Der Antisemitismus nach 1945 in Österreich ist ein “Antisemitismus ohne JüdInnen” (Paul Lendvai), nur 0,1 % der Bevölkerung sind jüdischen Glaubens . Er ist auch ein „Antisemitismus ohne AntisemitInnen“. Da der Antisemitismus offiziell verpönt ist, streitet jedeR ab, AntisemitIn zu sein. In Österreich entstand daher die zwiespältige Situation, das es weder eine Aufarbeitung und Überwindung des Antisemitismus gab oder gibt, noch eine Aufrechterhaltung als Ideologie erfolgte. Der Antisemitismus lebt im privaten Bereich großer Teile der Bevölkerung weiter, existiert aber im offiziellen Leben und der Geschichtsschreibung nicht. In dem der Antisemitismus tabuisiert wurde und wird, dadurch aber nicht aufgehoben ist, wurde er zum Alltagsantisemitismus, als welcher er sich festigte.
Antizionismus: Antisemitismus ohne AntisemitInnen
Eine heute weitverbreitete Form des „Antisemitismus ohne AntisemitInnen“ stellt der Antizionismus da. Antizionismus bezeichnet die Gegnerschaft gegenüber dem Staat Israel. Damit ist nicht eine Kritik an Handlungen Israels oder dessen Führung gemeint, sondern eine Kritik um der Kritik willen, unabhängig von möglichen Handlungen Israels. Diese Form des Antisemitismus richtet sich gegen jegliche Handlung Israels und negiert dabei das Existenzrecht Israels selbst.
Dabei werden die gleichen antisemitischen Muster verwendet, die die verschiedenen Antisemitismen auszeichnen: „Israel sei unversöhnlich“, „gierig“ (siehe „Holocaustindustrie“), „wolle die Weltherrschaft“ (siehe die angebliche „Medienkontrolle“), „hetzt Staaten gegeneinander auf“; aber auch Ritualmordlegenden, wie jene, dass Israel Organe haitischer Erdbebenopfer entnimmt, sind immer wieder zu hören.

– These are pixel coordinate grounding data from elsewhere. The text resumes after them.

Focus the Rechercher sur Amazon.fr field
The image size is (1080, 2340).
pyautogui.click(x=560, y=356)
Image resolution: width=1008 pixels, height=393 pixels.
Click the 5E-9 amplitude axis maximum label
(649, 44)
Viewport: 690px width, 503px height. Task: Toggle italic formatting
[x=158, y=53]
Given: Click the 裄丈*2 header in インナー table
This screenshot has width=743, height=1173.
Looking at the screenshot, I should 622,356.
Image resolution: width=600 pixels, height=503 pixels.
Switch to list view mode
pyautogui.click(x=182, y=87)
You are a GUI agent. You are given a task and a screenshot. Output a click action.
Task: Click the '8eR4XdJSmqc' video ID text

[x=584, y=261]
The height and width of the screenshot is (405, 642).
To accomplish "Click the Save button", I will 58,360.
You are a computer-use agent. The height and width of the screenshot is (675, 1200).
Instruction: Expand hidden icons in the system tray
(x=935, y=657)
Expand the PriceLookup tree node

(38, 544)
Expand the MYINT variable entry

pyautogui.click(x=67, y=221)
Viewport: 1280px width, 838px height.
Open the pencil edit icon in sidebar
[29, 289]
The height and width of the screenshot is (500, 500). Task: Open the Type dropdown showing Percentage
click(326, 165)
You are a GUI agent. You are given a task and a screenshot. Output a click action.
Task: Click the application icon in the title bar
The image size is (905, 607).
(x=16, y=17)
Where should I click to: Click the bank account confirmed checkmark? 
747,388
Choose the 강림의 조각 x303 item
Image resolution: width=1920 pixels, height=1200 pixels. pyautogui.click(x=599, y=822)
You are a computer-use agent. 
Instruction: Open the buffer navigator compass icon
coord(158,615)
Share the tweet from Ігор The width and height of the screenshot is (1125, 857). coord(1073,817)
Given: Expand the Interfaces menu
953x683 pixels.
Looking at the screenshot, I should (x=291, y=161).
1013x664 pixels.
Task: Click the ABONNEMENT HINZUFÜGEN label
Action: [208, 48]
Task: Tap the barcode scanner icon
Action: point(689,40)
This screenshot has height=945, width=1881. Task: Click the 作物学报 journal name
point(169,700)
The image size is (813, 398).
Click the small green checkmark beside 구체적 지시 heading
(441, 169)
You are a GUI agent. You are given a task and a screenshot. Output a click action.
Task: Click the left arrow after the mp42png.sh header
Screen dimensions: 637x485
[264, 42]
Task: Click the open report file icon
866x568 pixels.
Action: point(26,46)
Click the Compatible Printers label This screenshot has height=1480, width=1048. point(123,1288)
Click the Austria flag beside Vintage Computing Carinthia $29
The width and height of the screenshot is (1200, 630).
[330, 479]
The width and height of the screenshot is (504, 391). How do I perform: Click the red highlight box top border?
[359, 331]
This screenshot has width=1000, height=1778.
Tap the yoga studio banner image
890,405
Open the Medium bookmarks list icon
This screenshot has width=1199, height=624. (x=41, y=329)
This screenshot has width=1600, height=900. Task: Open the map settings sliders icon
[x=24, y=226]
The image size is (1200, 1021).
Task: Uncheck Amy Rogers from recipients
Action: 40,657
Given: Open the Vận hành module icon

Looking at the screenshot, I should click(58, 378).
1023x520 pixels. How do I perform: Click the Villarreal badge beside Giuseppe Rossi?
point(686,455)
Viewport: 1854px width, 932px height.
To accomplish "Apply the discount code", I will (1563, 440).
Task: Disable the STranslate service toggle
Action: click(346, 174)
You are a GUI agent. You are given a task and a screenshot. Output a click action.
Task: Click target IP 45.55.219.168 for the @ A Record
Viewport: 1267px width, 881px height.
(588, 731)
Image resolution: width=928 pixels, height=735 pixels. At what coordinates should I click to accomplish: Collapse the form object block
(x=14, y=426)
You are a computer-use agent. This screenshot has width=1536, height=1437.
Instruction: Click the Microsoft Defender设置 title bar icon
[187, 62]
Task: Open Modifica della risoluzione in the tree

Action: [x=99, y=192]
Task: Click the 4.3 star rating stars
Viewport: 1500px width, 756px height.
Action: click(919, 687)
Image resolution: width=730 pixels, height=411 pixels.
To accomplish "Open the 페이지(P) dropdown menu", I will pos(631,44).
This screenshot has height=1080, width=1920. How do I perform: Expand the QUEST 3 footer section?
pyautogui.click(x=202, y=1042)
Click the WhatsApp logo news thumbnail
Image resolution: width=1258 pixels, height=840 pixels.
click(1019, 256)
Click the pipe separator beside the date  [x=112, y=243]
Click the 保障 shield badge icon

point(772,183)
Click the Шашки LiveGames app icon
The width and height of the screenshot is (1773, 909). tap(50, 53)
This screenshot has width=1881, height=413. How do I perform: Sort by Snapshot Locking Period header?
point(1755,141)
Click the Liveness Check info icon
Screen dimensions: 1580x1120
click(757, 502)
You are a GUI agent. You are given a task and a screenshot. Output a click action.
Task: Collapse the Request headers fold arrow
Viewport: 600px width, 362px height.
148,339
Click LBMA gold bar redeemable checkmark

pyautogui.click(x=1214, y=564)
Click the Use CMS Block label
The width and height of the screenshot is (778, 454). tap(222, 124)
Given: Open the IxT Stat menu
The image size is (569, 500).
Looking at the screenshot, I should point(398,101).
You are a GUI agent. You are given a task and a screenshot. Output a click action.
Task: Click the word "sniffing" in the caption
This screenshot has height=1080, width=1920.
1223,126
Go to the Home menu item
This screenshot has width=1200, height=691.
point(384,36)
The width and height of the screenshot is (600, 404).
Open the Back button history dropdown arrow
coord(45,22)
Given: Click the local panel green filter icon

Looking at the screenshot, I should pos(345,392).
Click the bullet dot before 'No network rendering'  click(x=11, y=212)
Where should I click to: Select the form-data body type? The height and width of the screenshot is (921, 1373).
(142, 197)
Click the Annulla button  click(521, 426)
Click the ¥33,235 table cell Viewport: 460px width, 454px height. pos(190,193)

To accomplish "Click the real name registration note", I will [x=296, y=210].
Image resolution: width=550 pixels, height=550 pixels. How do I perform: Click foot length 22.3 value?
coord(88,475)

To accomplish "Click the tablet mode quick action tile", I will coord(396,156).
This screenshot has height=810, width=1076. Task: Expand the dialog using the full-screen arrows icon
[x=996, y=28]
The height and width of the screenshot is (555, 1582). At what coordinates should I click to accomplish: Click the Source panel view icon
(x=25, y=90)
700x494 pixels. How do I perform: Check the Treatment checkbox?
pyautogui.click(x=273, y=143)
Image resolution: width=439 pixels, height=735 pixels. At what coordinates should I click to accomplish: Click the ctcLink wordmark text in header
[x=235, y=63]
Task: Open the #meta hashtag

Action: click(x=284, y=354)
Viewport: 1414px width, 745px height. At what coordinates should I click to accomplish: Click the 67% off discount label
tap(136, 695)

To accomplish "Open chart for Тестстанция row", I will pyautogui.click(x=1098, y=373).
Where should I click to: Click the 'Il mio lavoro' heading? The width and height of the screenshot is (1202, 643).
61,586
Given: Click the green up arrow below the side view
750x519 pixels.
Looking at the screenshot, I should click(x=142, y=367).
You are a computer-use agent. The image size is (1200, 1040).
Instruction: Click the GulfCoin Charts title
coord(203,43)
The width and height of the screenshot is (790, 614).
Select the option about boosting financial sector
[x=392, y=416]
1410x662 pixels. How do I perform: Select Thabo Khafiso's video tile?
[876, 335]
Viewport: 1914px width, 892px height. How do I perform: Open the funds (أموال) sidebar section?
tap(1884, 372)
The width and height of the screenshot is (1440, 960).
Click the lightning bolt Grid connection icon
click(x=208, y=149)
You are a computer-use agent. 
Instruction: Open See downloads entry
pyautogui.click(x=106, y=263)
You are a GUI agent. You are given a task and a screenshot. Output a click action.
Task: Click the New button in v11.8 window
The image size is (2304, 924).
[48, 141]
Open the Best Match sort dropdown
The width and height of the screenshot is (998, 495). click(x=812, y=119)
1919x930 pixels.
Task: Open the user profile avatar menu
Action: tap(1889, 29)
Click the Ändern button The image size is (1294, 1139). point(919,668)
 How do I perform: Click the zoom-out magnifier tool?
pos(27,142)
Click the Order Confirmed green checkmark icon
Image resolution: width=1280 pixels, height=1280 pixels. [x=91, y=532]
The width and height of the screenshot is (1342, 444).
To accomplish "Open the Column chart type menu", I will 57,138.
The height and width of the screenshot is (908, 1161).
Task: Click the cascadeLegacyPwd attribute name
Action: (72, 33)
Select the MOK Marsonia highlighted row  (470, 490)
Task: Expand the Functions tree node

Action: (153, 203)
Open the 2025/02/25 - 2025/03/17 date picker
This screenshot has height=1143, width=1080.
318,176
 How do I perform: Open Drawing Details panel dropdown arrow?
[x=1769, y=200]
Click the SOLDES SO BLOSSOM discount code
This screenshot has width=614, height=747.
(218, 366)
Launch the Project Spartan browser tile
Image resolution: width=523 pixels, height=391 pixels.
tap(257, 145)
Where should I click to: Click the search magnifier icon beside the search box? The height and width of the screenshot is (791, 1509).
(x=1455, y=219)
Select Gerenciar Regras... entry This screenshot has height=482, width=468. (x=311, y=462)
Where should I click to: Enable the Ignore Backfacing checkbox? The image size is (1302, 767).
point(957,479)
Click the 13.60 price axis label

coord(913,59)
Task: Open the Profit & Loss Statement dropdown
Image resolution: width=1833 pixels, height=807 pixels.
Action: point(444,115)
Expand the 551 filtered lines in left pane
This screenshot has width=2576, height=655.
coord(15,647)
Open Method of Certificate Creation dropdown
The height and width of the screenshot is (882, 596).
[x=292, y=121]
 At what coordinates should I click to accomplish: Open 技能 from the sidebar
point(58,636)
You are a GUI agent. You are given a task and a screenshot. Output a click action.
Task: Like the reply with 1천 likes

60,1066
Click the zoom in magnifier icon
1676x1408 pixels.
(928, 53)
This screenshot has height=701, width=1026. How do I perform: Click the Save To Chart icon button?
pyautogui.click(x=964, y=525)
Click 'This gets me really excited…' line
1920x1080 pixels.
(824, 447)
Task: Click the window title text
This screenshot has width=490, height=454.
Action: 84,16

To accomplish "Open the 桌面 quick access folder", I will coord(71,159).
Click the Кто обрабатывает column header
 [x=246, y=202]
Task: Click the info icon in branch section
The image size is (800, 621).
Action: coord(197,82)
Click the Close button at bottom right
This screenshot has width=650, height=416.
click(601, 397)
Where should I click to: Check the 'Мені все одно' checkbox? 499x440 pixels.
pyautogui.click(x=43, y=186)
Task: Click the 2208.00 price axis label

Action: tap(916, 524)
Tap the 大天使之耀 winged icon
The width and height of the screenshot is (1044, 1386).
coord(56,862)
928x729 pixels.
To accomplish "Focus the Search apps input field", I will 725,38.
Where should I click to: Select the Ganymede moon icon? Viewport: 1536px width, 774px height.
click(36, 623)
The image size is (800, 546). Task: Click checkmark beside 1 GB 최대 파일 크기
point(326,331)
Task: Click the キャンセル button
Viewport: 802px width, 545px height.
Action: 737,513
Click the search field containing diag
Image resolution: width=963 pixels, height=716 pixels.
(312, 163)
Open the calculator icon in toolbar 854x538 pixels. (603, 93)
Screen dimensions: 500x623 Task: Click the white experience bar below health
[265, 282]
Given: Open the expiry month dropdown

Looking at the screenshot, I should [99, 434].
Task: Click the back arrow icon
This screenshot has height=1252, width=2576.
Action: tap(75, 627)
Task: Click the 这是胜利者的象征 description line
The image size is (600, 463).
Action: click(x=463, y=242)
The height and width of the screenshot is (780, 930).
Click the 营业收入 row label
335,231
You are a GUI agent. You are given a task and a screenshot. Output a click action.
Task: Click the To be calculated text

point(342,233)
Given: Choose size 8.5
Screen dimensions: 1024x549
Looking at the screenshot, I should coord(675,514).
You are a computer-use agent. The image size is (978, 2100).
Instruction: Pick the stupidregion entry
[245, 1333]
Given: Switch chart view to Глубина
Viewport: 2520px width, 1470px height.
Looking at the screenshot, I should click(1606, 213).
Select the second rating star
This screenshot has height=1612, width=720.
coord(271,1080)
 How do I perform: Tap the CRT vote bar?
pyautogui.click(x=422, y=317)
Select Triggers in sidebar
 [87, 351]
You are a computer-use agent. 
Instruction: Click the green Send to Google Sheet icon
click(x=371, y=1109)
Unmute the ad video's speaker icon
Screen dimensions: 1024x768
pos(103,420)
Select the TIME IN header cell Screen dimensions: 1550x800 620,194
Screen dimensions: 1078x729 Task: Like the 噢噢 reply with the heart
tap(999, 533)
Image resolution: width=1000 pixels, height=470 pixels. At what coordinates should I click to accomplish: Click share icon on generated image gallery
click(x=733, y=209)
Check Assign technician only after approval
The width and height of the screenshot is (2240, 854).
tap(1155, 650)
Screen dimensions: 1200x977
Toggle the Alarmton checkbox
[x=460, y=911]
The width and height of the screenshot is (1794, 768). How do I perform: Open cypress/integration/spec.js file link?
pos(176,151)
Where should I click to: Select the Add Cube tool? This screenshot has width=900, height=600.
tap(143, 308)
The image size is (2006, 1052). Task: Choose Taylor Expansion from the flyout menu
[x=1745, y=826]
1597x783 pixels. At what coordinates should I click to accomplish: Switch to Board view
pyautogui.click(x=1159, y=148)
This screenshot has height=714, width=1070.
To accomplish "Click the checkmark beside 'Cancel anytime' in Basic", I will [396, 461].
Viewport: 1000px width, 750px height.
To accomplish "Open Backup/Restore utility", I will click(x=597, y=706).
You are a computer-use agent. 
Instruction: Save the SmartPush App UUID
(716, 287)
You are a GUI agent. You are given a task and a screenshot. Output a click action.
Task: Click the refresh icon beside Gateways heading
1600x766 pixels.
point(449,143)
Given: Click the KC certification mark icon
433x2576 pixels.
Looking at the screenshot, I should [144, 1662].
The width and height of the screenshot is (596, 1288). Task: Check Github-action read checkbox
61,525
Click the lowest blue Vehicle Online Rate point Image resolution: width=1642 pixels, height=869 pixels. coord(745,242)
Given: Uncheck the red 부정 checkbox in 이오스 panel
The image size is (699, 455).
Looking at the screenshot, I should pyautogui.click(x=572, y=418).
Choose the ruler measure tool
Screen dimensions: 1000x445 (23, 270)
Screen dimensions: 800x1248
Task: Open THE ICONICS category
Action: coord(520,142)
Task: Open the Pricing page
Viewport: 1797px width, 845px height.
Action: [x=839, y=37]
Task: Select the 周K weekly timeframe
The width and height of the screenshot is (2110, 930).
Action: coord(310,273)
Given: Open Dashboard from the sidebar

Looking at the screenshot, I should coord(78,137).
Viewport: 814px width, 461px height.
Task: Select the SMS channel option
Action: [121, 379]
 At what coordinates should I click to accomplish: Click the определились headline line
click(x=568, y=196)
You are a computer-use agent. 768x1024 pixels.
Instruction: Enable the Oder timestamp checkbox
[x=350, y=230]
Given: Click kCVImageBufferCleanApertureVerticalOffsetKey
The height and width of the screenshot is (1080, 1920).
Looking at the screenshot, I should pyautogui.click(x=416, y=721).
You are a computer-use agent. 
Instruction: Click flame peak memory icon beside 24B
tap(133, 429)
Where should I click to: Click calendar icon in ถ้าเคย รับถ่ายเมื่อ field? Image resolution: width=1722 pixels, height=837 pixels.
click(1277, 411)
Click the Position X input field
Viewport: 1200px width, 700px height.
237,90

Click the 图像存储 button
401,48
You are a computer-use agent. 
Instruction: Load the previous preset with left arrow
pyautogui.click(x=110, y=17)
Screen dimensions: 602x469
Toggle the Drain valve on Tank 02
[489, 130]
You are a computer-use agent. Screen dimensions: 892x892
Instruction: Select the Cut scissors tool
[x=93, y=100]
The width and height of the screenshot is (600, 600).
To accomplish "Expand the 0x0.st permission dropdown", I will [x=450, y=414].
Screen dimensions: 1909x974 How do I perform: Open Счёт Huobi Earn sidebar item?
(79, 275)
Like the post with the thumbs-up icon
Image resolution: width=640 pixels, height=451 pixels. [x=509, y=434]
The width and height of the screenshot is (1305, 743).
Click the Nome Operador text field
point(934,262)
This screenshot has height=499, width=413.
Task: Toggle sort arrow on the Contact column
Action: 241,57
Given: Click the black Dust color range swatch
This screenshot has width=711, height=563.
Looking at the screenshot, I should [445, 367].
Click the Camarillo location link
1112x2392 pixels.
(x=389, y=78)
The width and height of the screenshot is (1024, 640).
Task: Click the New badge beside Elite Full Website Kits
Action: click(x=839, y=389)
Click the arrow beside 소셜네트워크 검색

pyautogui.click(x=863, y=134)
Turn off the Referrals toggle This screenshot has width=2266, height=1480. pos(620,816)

So kommt Doron Rabinovici zu dem Schluss:
Paradoxerweise stärkte die Existenz des Staates das Selbstbewusstsein der Diaspora, können Juden auf der ganzen Welt furchtloser leben, wenn sie wissen, dass ein Flug nach Zion möglich ist. Wer allerdings glaubte, dass mit Israel der Antisemitismus bezwungen sein würde, muss nun erkennen, das Ressentiment läuft wenn auch vielleicht nicht wegen Israel, so zumindest gegen Israel zu neuer Form auf. Israel wurde von Beginn an seine Daseinsberechtigung streitig gemacht. Der Staat der Juden wird nicht selten als Jude unter den Staaten gehasst und verworfen.
Aufgenommen auf einer Demonstration gegen Israel, am 4. Juni 2010 in Wien. Vgl. die Ähnlichkeit mit dem Christlichen Antisemitismus und seiner Behauptung von „Ritualmordlegenden” — Quelle
Als „Jude unter den Staaten“ werden auf Israel die gleichen antisemitischen Argumentationsmuster angewendet, die schon typisch in der Gegnerschaft zu JüdInnen und zum Judentum im Allgemeinen existieren.
Der Kampf von Bewegungen gegen Israel wird durch AntizionistInnen zu einem emanzipativen Kampf umgelogen, selbst wenn diese Bewegungen selbst zutiefst antiemanzipatorisch sind. So ist für diese Art von AntisemitInnen eine Bewegung schon dann emanzipativ, wenn sich eine Gegnerschaft zu Israel selbst bildet. Die Gegnerschaft zu Israel genügt sich damit selbst, es braucht keine weitere Begründung als die Gegnerschaft selbst.